- _DATA TO EXAMINE_
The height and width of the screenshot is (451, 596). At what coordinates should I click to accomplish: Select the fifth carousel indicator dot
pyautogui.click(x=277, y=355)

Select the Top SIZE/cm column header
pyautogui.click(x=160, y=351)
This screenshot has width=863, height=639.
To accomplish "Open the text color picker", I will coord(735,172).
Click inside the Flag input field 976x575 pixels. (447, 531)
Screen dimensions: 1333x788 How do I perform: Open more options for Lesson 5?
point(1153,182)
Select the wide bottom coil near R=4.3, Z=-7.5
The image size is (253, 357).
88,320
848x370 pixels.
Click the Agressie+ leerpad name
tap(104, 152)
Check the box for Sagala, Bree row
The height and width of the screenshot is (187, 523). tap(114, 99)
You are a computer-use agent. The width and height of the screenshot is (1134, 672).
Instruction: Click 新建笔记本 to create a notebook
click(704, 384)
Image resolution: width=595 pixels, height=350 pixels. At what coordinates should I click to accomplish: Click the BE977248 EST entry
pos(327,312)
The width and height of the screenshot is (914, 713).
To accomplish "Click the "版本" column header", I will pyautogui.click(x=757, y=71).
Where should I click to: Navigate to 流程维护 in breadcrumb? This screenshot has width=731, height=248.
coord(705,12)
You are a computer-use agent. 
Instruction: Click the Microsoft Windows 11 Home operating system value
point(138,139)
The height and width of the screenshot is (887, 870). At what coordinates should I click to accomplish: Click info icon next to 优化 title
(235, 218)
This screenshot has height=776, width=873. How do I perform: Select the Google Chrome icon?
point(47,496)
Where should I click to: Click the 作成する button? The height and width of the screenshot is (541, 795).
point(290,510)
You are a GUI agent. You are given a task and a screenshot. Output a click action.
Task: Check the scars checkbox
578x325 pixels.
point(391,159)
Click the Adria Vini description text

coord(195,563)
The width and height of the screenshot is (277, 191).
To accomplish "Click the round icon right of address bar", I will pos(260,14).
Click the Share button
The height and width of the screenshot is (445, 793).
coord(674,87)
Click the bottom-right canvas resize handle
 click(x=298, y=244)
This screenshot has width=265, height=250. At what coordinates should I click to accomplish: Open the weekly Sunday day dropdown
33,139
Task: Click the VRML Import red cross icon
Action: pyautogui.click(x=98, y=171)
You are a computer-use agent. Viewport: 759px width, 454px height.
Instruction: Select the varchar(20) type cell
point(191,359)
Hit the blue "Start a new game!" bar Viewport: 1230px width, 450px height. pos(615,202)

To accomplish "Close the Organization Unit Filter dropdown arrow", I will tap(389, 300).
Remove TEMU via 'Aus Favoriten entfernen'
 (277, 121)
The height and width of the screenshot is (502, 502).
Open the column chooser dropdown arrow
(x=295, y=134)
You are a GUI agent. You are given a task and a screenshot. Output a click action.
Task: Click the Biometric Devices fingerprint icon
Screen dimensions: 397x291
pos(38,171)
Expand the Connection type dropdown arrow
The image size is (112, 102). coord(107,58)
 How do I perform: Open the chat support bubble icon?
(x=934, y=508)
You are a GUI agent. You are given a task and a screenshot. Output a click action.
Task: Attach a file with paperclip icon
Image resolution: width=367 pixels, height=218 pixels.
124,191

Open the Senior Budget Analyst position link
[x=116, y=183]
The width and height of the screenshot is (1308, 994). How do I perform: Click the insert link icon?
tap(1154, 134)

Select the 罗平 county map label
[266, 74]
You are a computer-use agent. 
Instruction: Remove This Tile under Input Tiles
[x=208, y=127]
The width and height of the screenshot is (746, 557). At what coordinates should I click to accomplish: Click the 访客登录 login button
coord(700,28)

- _HOW TO COMPLETE THIS TASK_
Search the records for the word "Viewport" and copy every line where it occurs.

- _OUTPUT FOR THIS TASK_
You are a computer-use agent. Viewport: 759px width, 454px height.
Hit the blue "Start a new game!" bar Viewport: 1230px width, 450px height. pos(615,202)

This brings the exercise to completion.